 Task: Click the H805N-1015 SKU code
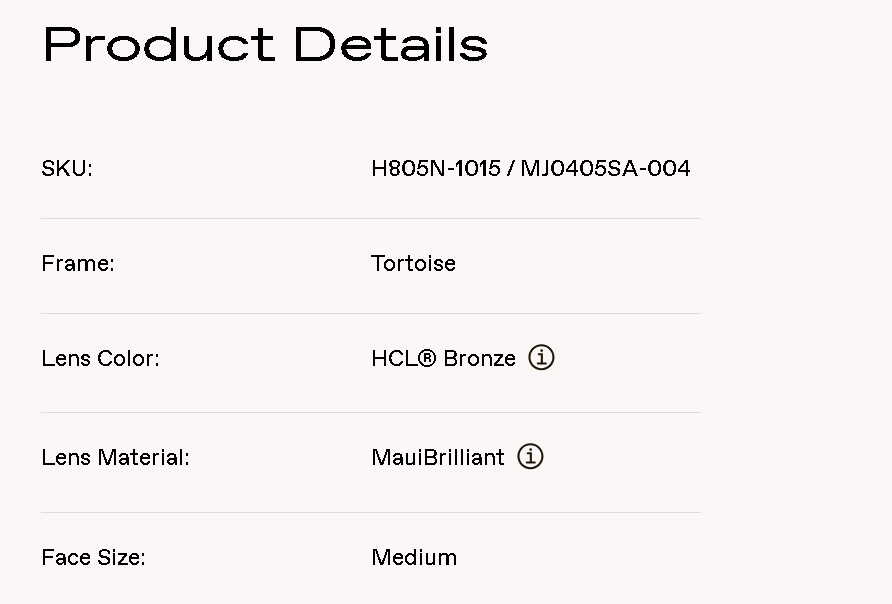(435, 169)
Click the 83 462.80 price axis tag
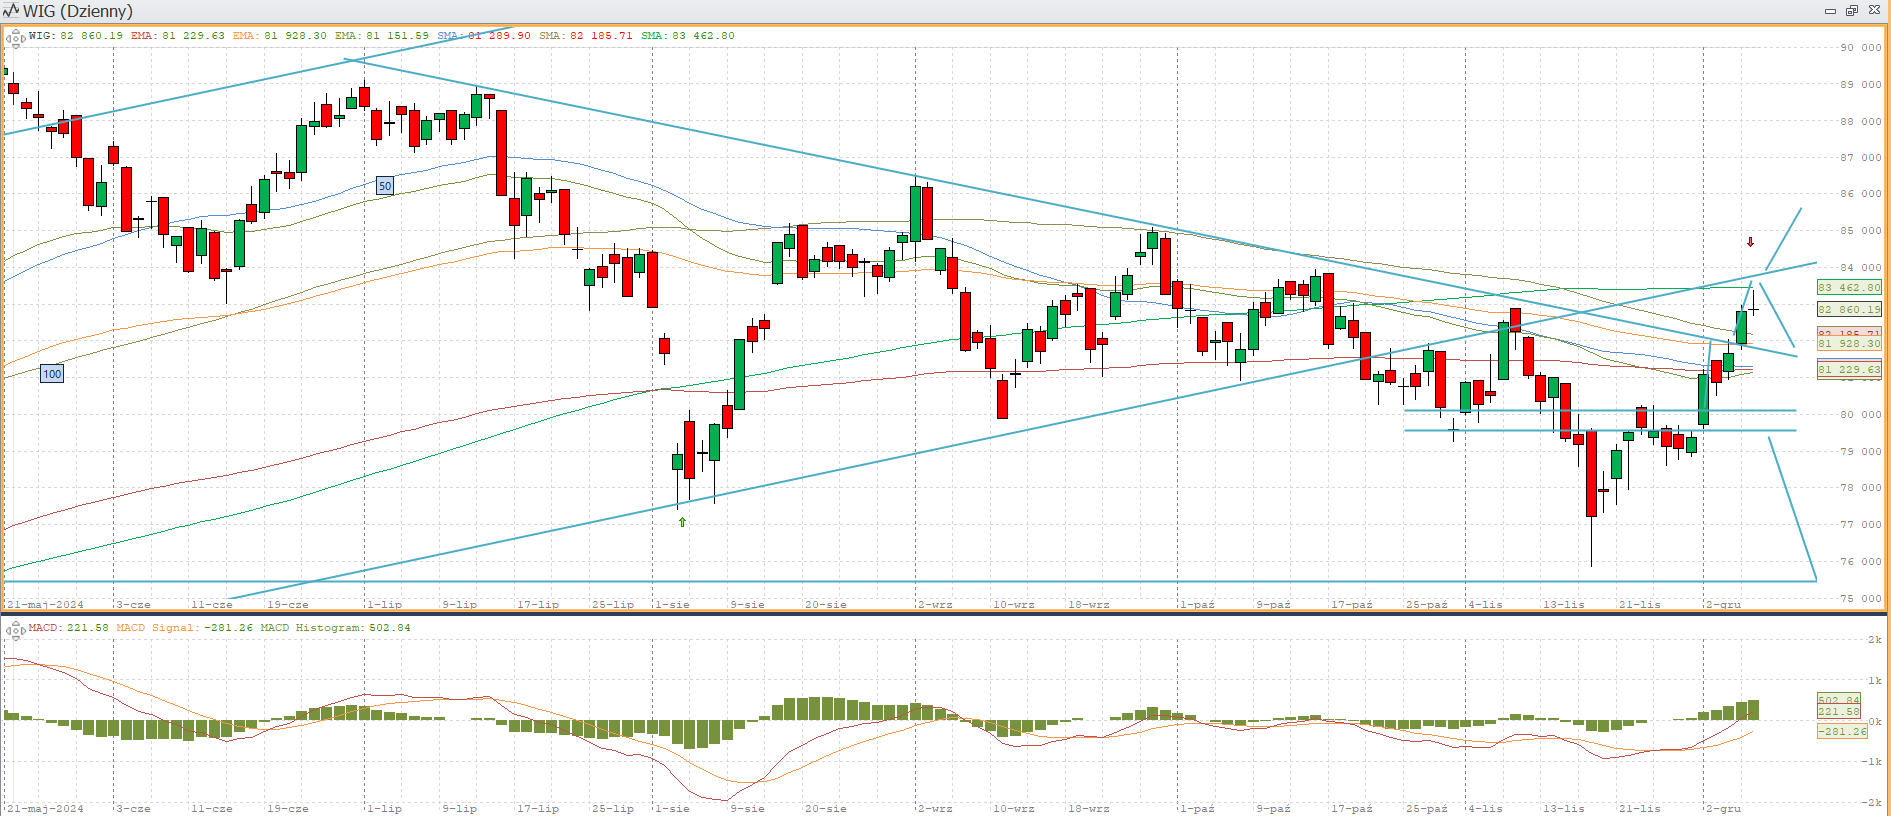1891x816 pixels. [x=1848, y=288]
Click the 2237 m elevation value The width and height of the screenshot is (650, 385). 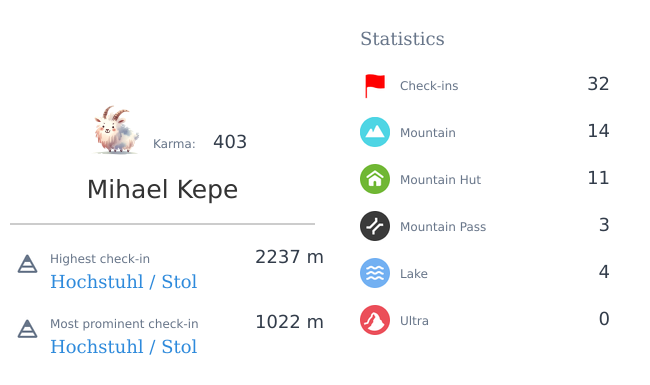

* [Prompt]: Without including any picture, set down the listing above exactly as it appears.

* [Expected output]:
 Task: Click the H805N-1015 SKU code
(435, 169)
Click the 83 462.80 price axis tag
1891x816 pixels. [x=1848, y=288]
Click the 2237 m elevation value The width and height of the screenshot is (650, 385). 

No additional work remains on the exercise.